**PAGE EXTRACT**
<<<<
Apr 29, 2022 - Business

Inflation is melting Tampa Bay's ice cream industry

Illustration of a melting ice cream cone, but the cone is a dollar bill.

Illustration: Maura Losch/Axios

An ice cream cone cost one nickel when Tony Coryn started Dairy Mix.

Flashback: This was 1948, just after the Great Depression and World War II. Tony's son Ed Coryn, who now runs the St. Pete-based ice cream mix company with his own son, was 1 year old.

  • "He said, 'People, when they don't have any money, they still want a treat,'" Coryn tells Axios about his dad.

Now, as Tampa Bay experiences the highest inflation in the nation, the ice cream industry has been hit hard, threatening local businesses.

What's happening: Supply chain issues have ice cream sellers across Tampa Bay scrambling.

  • Shipping prices for ingredients have doubled, and delivery times have tripled in some cases.
  • It's not just the ice cream. Practically everything you need to serve it is in low supply, too — spoons, cups, lids, pint containers and straws.

Driving the shortages: Shop owners told Axios that suppliers have all cited a lack of drivers and higher fuel costs.

ice cream cone
Photo: Sea Maids Creamery/Instagram

Zoom in: Dairy Mix — which supplies soft-serve and regular ice cream mix to 250 mom-and-pop shops across the state and to chains like Dairy Queen, Culver's, McDonald's and Wendy's in Florida and Georgia — anxiously awaits monthly shipments of an essential ingredient, a blend of stabilizers that comes from the midwest.

  • The powder binds ice cream to give it body and texture. Without it, you'd have grainy mush. When Dairy Mix has a hard time getting it, that means a lot of empty cones across the state.

What they're saying: "Styrofoam cups are our number one [item in short supply]," says Mortin Meyer, the owner of Dairy Kurl in Clearwater. "They've been a nightmare to keep in stock."
>>>>
**TASK SET**
A. In the ice cream article, what did an ice cream cone cost when Tony Coryn started Dairy Mix?
B. Return the part of the ice cream article that begins at the words "What's happening: Supply" and stops after "in some cases.".
C. Write the next part of the ice cream article, picking up after its final sentence.
The records have nothing to do with the ice cream article.

**RECORD EXCERPTS**
<<<<
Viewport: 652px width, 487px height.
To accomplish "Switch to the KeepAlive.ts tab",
>>>>
<<<<
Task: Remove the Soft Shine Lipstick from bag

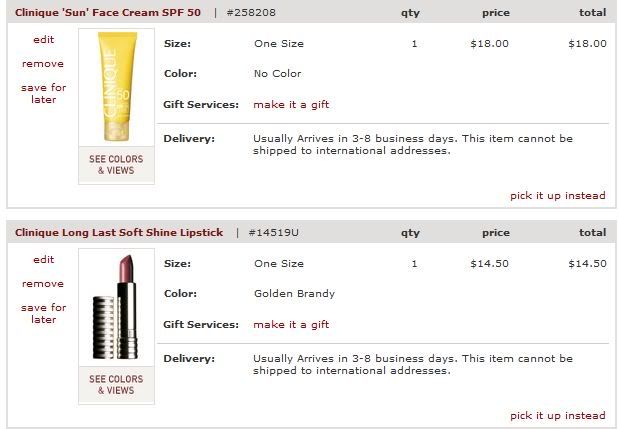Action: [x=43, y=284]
>>>>
<<<<
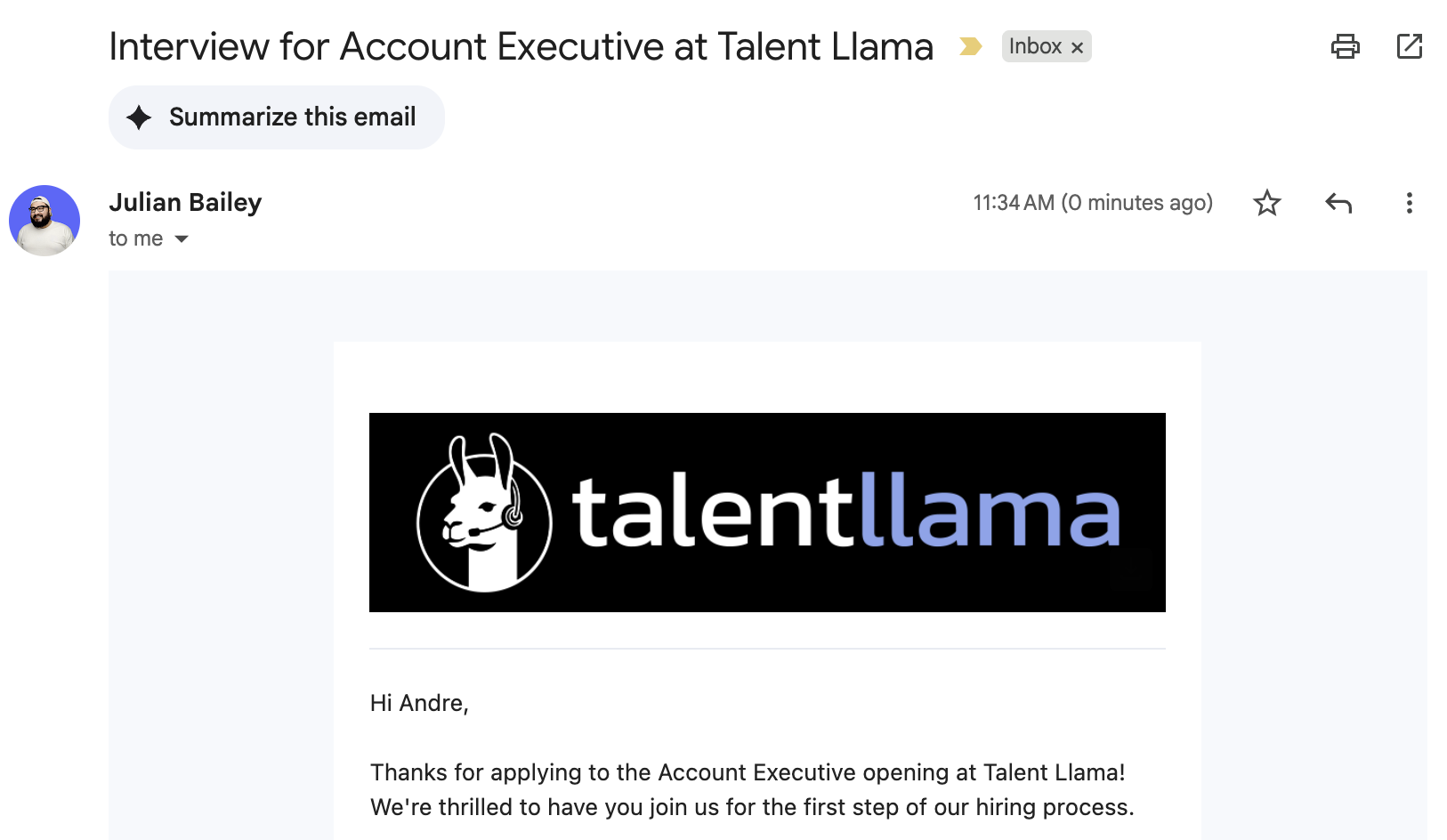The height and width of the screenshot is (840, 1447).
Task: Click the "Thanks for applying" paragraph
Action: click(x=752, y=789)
>>>>
**ANSWERS**
A. One nickel.

B.
What's happening: Supply chain issues have ice cream sellers across Tampa Bay scrambling.

  • Shipping prices for ingredients have doubled, and delivery times have tripled in some cases.

C.
  • Meyer has had to get creative, using coffee cups or anything around 16 ounces to serve ice cream, and whatever kind of gloves are in stock for PPE. "We've used food server gloves, latex, rubber, whatever we can get our hands on," he says.

With suppliers like Restaurant Depot constantly out of items they need, mother-daughter duo Zoe and Emily Vera have been turning to Amazon — where they say prices are even higher than the increases from suppliers — for their Seminole Heights shop Sea Maids Creamery.

The bottom line: Several shop owners tell Axios they don't know how much longer they can hold out on increasing prices.

  • "We can't raise prices any more or people will freak out," says Meyer, who's gotten by with just one round of price increases early in the pandemic. "We're figuring out where we can save a couple bucks. We keep hoping it's going to calm down."

At Sea Maids, the Veras are trying to scoop more generously to make up for a 50 cents-per-scoop hike. They recently increased the price of milkshakes by a dollar and brownies by 75 cents. Still, it's not enough.

  • "If [supply] prices continue to rise, it's not worth it for me to have a brick-and-mortar," says Zoe, who opened her shop at the start of the pandemic.
  • "We started getting back up there and then boom, all these prices started increasing. We are just trying to keep it afloat."